The foregoing outlines features of several embodiments so that a person having ordinary skill in the art may better understand the aspects of the present disclosure. A person having ordinary skill in the art should appreciate that they may readily use the present disclosure as a basis for designing or modifying other processes and structures for carrying out the same functions and/or achieving the same benefits of the embodiments introduced herein. A person having ordinary skill in the art should also realize that such equivalent constructions do not depart from the spirit and scope of the present disclosure, and that they may make various changes, substitutions and alterations herein without departing from the spirit and scope of the present disclosure.

The Abstract at the end of this disclosure is provided to comply with 37 C.F.R. § 1.72(b) to permit the reader to quickly ascertain the nature of the technical disclosure. It is submitted with the understanding that it will not be used to interpret or limit the scope or meaning of the claims.

Claims

1. An apparatus comprising:

a processing system comprising a processor and a memory including computer program code, wherein the processing system is operable to: obtain first properties of a fluid; estimate, using a machine learning algorithm, a second property of the fluid based on the first properties; propagate a first uncertainty of the first properties to a second uncertainty of the second property; generate an expected phase envelope of the fluid based on the second property; and generate a deviation phase envelope of the fluid based on the second uncertainty;
wherein the first properties are compositional component weight fractions of the fluid that include a carbon dioxide CO2 weight fraction, a hydrocarbon C1 weight fraction, a hydrocarbon C2 weight fraction, a hydrocarbon C3 weight fraction, a hydrocarbon C4 weight fraction, a hydrocarbon C5 weight fraction, and a hydrocarbons C6+ weight fraction; and the second property is a hydrocarbons C6+ mole fraction;
wherein the processing system is further operable to calculate compositional component mole fractions based on the hydrocarbons C6+ mole fraction, and wherein the compositional component mole fractions include a carbon dioxide CO2 mole fraction, a hydrocarbon C1 mole fraction, a hydrocarbon C2 mole fraction, a hydrocarbon C3 mole fraction, a hydrocarbon C4 mole fraction, and a hydrocarbon C5 mole fraction;
wherein propagating the first uncertainty to the second uncertainty includes propagating first uncertainties corresponding to the carbon dioxide CO2 weight fraction, the hydrocarbon C1 weight fraction, the hydrocarbon C2 weight fraction, the hydrocarbon C3 weight fraction, the hydrocarbon C4 weight fraction, the hydrocarbon C5 weight fraction, and the hydrocarbons C6+ weight fraction to second uncertainties of the carbon dioxide CO2 mole fraction, the hydrocarbon C1 mole fraction, the hydrocarbon C2 mole fraction, the hydrocarbon C3 mole fraction, the hydrocarbon C4 mole fraction, the hydrocarbon C5 mole fraction, and the hydrocarbons C6+ mole fraction;
generating the expected phase envelope of the fluid includes generating the expected phase envelope based on an expected composition of the fluid, wherein the expected composition includes at least the hydrocarbon C1 mole fraction, the hydrocarbon C2 mole fraction, the hydrocarbon C3 mole fraction, the hydrocarbon C4 mole fraction, the hydrocarbon C5 mole fraction, and the hydrocarbons C6+ mole fraction; and
generating the deviation phase envelope of the fluid includes:
generating a first deviation phase envelope of the fluid based on one or more of the second uncertainties; and
generating a second deviation phase envelope of the fluid based on one or more of the second uncertainties, wherein the first deviation phase envelope and the second deviation phase envelope define a deviation range, and wherein the expected phase envelope is disposed in the deviation range.

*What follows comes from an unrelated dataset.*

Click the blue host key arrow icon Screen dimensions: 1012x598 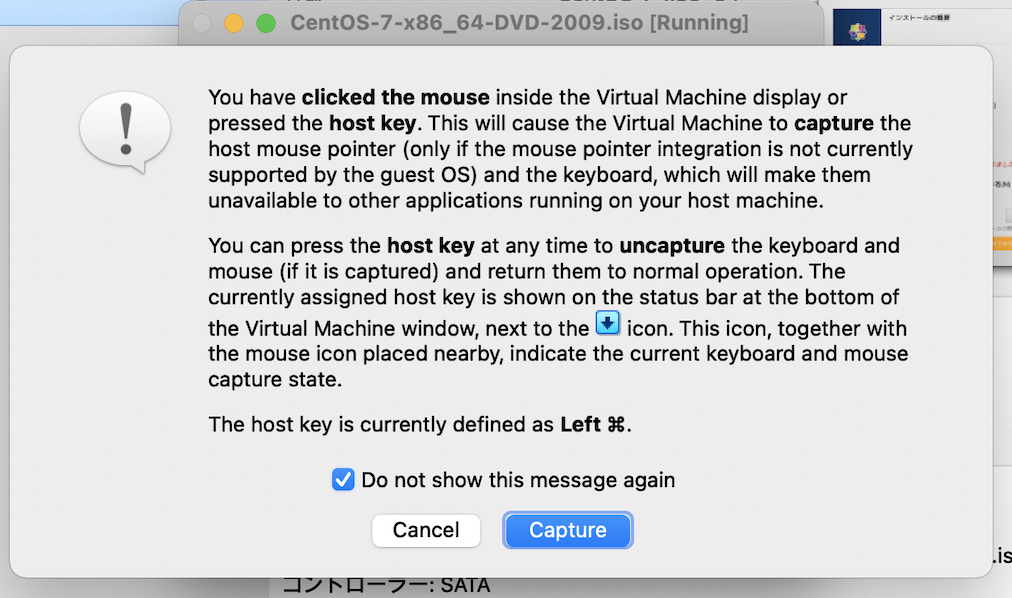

2. The apparatus of claim 1 wherein the processing system is further operable to:

quantify a contamination level of the fluid; and
correct the first properties based on the contamination level, wherein the estimating is based on the corrected first properties.

3. The apparatus of claim 1 wherein the processing system is further operable to:

select the machine learning algorithm from a plurality of machine learning algorithms based on a type of the fluid; and
determine the type of the fluid based on at least one of a gas-oil ratio (GOR) of the fluid and a mass ratio of a mass of hydrocarbon C1 to a mass of hydrocarbons C6+.

4. The apparatus of claim 1 wherein the machine learning algorithm is trained from historical samples of fluids with respective carbon dioxide CO2 weight fractions, respective hydrocarbon C1 weight fractions, respective hydrocarbon C2 weight fractions, respective hydrocarbon C3 weight fractions, respective hydrocarbon C4 weight fractions, respective hydrocarbon C5 weight fractions, and respective hydrocarbons C6+ weight fractions as inputs to the machine learning algorithm and with respective hydrocarbons C6+ mole fractions as outputs of the machine learning algorithm.

5. The apparatus of claim 1 wherein:

the first properties are compositional component weight fractions of the fluid that include a carbon dioxide CO2 weight fraction, a hydrocarbon C1 weight fraction, a hydrocarbon C2 weight fraction, a hydrocarbon C3 weight fraction, a hydrocarbon C4 weight fraction, a hydrocarbon C5 weight fraction, and a hydrocarbons C6+ weight fraction; and
the second property includes compositional component mole fractions of the fluid that include a carbon dioxide CO2 mole fraction, a hydrocarbon C1 mole fraction, a hydrocarbon C2 mole fraction, a hydrocarbon C3 mole fraction, a hydrocarbon C4 mole fraction, a hydrocarbon C5 mole fraction, and a hydrocarbons C6+ mole fraction.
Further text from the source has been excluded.